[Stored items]
######

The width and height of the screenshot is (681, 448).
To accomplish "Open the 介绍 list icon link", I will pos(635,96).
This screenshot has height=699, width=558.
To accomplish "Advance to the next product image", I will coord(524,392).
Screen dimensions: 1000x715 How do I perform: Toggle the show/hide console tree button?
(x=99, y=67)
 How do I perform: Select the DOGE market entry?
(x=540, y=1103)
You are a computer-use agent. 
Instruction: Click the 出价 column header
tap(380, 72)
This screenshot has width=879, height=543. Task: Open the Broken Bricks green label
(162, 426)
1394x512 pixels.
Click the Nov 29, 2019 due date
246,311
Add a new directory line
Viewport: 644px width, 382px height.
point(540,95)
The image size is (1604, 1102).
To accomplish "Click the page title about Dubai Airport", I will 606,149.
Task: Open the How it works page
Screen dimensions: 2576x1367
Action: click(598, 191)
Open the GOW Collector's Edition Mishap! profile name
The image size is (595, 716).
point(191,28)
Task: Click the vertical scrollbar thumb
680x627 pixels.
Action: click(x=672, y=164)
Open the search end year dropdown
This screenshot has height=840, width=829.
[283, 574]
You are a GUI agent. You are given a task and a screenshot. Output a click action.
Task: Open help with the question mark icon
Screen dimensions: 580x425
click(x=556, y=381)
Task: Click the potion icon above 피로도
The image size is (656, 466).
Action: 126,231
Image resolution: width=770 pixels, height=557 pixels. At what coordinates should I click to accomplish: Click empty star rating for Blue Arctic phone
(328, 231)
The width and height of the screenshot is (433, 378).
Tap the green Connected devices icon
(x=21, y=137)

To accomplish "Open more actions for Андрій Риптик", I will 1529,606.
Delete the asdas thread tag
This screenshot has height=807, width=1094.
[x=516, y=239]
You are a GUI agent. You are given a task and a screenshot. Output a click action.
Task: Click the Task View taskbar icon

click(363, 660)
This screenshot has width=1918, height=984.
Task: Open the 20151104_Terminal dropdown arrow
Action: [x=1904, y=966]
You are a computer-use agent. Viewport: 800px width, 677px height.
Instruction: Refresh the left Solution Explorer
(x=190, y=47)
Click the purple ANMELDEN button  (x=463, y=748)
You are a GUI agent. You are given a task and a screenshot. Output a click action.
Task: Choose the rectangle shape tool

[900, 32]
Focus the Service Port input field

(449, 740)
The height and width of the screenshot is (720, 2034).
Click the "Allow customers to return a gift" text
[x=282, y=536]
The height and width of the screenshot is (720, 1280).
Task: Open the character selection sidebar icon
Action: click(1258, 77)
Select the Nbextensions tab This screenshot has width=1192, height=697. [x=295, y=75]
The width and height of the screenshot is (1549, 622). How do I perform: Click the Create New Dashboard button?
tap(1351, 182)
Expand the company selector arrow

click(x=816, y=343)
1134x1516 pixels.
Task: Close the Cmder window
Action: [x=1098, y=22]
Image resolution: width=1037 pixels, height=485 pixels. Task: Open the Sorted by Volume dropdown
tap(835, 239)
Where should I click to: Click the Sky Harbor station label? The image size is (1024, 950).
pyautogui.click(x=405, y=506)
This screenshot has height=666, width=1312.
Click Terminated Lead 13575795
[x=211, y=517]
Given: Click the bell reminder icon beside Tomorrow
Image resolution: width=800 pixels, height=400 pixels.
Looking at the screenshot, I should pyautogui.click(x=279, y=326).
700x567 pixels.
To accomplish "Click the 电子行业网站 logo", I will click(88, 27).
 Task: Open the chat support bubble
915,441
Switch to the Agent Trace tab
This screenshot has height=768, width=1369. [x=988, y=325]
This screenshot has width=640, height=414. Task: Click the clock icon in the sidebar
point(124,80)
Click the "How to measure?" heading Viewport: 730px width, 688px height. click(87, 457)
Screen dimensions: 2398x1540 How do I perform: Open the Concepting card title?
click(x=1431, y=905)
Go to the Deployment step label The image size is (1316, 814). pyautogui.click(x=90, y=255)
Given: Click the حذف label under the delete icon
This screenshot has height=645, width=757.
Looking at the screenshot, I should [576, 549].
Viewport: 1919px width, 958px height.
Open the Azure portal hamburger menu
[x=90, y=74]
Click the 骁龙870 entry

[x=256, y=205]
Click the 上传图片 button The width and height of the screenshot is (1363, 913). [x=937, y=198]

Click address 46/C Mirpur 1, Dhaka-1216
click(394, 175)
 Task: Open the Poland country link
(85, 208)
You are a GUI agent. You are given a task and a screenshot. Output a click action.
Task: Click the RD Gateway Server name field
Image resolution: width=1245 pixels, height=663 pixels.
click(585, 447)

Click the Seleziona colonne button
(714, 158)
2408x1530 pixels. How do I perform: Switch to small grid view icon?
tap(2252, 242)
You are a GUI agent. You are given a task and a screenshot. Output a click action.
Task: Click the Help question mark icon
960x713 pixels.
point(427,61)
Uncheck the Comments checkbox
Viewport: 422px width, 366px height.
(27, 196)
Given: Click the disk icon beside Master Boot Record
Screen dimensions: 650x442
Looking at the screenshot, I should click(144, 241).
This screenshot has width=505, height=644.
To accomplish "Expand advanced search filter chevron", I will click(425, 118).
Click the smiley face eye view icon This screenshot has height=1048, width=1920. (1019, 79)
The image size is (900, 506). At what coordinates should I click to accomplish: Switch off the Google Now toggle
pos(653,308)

######

WORK TASK
Retype all the data, changing nothing.

TASK OUTPUT
The width and height of the screenshot is (681, 448).
To accomplish "Open the 介绍 list icon link", I will pos(635,96).
This screenshot has height=699, width=558.
To accomplish "Advance to the next product image", I will coord(524,392).
Screen dimensions: 1000x715 How do I perform: Toggle the show/hide console tree button?
(x=99, y=67)
 How do I perform: Select the DOGE market entry?
(x=540, y=1103)
You are a computer-use agent. 
Instruction: Click the 出价 column header
tap(380, 72)
This screenshot has width=879, height=543. Task: Open the Broken Bricks green label
(162, 426)
1394x512 pixels.
Click the Nov 29, 2019 due date
246,311
Add a new directory line
Viewport: 644px width, 382px height.
point(540,95)
The image size is (1604, 1102).
To accomplish "Click the page title about Dubai Airport", I will 606,149.
Task: Open the How it works page
Screen dimensions: 2576x1367
Action: click(598, 191)
Open the GOW Collector's Edition Mishap! profile name
The image size is (595, 716).
point(191,28)
Task: Click the vertical scrollbar thumb
680x627 pixels.
Action: click(x=672, y=164)
Open the search end year dropdown
This screenshot has height=840, width=829.
[283, 574]
You are a GUI agent. You are given a task and a screenshot. Output a click action.
Task: Open help with the question mark icon
Screen dimensions: 580x425
click(x=556, y=381)
Task: Click the potion icon above 피로도
The image size is (656, 466).
Action: 126,231
Image resolution: width=770 pixels, height=557 pixels. At what coordinates should I click to accomplish: Click empty star rating for Blue Arctic phone
(328, 231)
The width and height of the screenshot is (433, 378).
Tap the green Connected devices icon
(x=21, y=137)

To accomplish "Open more actions for Андрій Риптик", I will 1529,606.
Delete the asdas thread tag
This screenshot has height=807, width=1094.
[x=516, y=239]
You are a GUI agent. You are given a task and a screenshot. Output a click action.
Task: Click the Task View taskbar icon

click(363, 660)
This screenshot has width=1918, height=984.
Task: Open the 20151104_Terminal dropdown arrow
Action: [x=1904, y=966]
You are a computer-use agent. Viewport: 800px width, 677px height.
Instruction: Refresh the left Solution Explorer
(x=190, y=47)
Click the purple ANMELDEN button  (x=463, y=748)
You are a GUI agent. You are given a task and a screenshot. Output a click action.
Task: Choose the rectangle shape tool

[900, 32]
Focus the Service Port input field

(449, 740)
The height and width of the screenshot is (720, 2034).
Click the "Allow customers to return a gift" text
[x=282, y=536]
The height and width of the screenshot is (720, 1280).
Task: Open the character selection sidebar icon
Action: click(1258, 77)
Select the Nbextensions tab This screenshot has width=1192, height=697. [x=295, y=75]
The width and height of the screenshot is (1549, 622). How do I perform: Click the Create New Dashboard button?
tap(1351, 182)
Expand the company selector arrow

click(x=816, y=343)
1134x1516 pixels.
Task: Close the Cmder window
Action: [x=1098, y=22]
Image resolution: width=1037 pixels, height=485 pixels. Task: Open the Sorted by Volume dropdown
tap(835, 239)
Where should I click to: Click the Sky Harbor station label? The image size is (1024, 950).
pyautogui.click(x=405, y=506)
This screenshot has height=666, width=1312.
Click Terminated Lead 13575795
[x=211, y=517]
Given: Click the bell reminder icon beside Tomorrow
Image resolution: width=800 pixels, height=400 pixels.
Looking at the screenshot, I should pyautogui.click(x=279, y=326).
700x567 pixels.
To accomplish "Click the 电子行业网站 logo", I will click(88, 27).
 Task: Open the chat support bubble
915,441
Switch to the Agent Trace tab
This screenshot has height=768, width=1369. [x=988, y=325]
This screenshot has width=640, height=414. Task: Click the clock icon in the sidebar
point(124,80)
Click the "How to measure?" heading Viewport: 730px width, 688px height. click(87, 457)
Screen dimensions: 2398x1540 How do I perform: Open the Concepting card title?
click(x=1431, y=905)
Go to the Deployment step label The image size is (1316, 814). pyautogui.click(x=90, y=255)
Given: Click the حذف label under the delete icon
This screenshot has height=645, width=757.
Looking at the screenshot, I should [576, 549].
Viewport: 1919px width, 958px height.
Open the Azure portal hamburger menu
[x=90, y=74]
Click the 骁龙870 entry

[x=256, y=205]
Click the 上传图片 button The width and height of the screenshot is (1363, 913). [x=937, y=198]

Click address 46/C Mirpur 1, Dhaka-1216
click(394, 175)
 Task: Open the Poland country link
(85, 208)
You are a GUI agent. You are given a task and a screenshot. Output a click action.
Task: Click the RD Gateway Server name field
Image resolution: width=1245 pixels, height=663 pixels.
click(585, 447)

Click the Seleziona colonne button
(714, 158)
2408x1530 pixels. How do I perform: Switch to small grid view icon?
tap(2252, 242)
You are a GUI agent. You are given a task and a screenshot. Output a click action.
Task: Click the Help question mark icon
960x713 pixels.
point(427,61)
Uncheck the Comments checkbox
Viewport: 422px width, 366px height.
(27, 196)
Given: Click the disk icon beside Master Boot Record
Screen dimensions: 650x442
Looking at the screenshot, I should click(144, 241).
This screenshot has width=505, height=644.
To accomplish "Expand advanced search filter chevron", I will click(425, 118).
Click the smiley face eye view icon This screenshot has height=1048, width=1920. (1019, 79)
The image size is (900, 506). At what coordinates should I click to accomplish: Switch off the Google Now toggle
pos(653,308)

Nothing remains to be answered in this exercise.